Residences - Residence of James Hill Ramsay
The residence of James Hill Ramsay, located at 208 South Fulton Street, is now the Rowan Oak House, a Bed & Breakfast. Built in 1901, the house is an elegant Queen Anne Victorian featuring wrap-around porch, and leaded and stained glass windows.
James Hill Ramsay was a descendent of Robert Ramsay, early settler of Rowan County. He served as Postmaster under thirteen presidents beginning with Grant and ending with Coolidge in 1927. James Hill Ramsay was born in Scotch Irish township in 1855, the son of Dr. James G. and Sarah Jane Foster Ramsay. Dr. James G. Ramsay had served as a member of the Confederate States Congress and was a leading physician.
Ramsay was educated at home and his first job was as a clerk at a store in the South River area, where he also served as postal clerk. He stayed in South River from 1875-1880, when he came to Salisbury to work as bookkeeper for the Meroney Brothers dry goods. In 1881, he went to Statesville to serve as a clerical worker for the Internal Revenue Service.

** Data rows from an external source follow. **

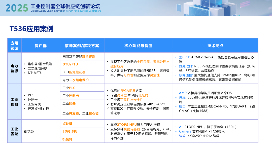Select the 工业视觉 row label
Screen dimensions: 272x153
(x=14, y=131)
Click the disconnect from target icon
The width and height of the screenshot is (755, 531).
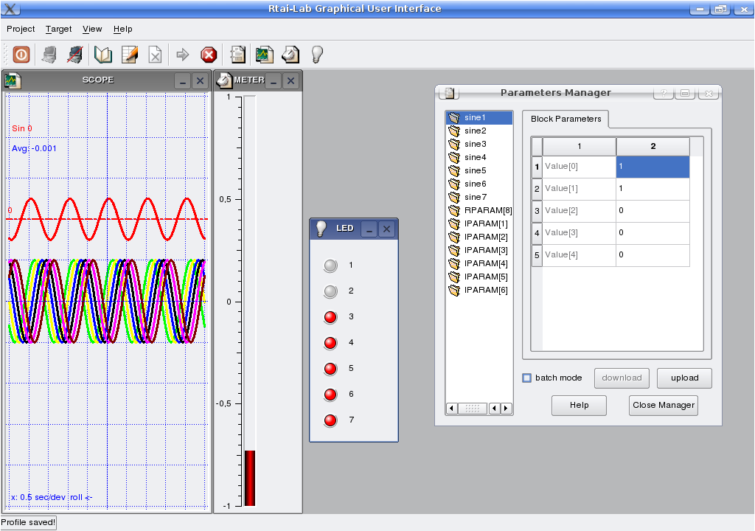tap(74, 54)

He returned to Salisbury the following year to serve as postmaster for the local office by appointment of Chester Arthur.
Since the postmaster job was a political appointment, Ramsay occasionally relinquished the position to Colonel A. H. Boyden, who served during Democratic presidencies. During those times he was not serving. Ramsay entered several business ventures. He was in the tobacco manufacturing business with the firm of Johnson and Ramsay and was an organizer of the Smithdeal Hardware Company. He was also the President of the Home Building and Loan Association.
Ramsay was married to Mary E. Miller of Columbia, South Carolina, and the couple had four children. Ramsay died in December of 1930.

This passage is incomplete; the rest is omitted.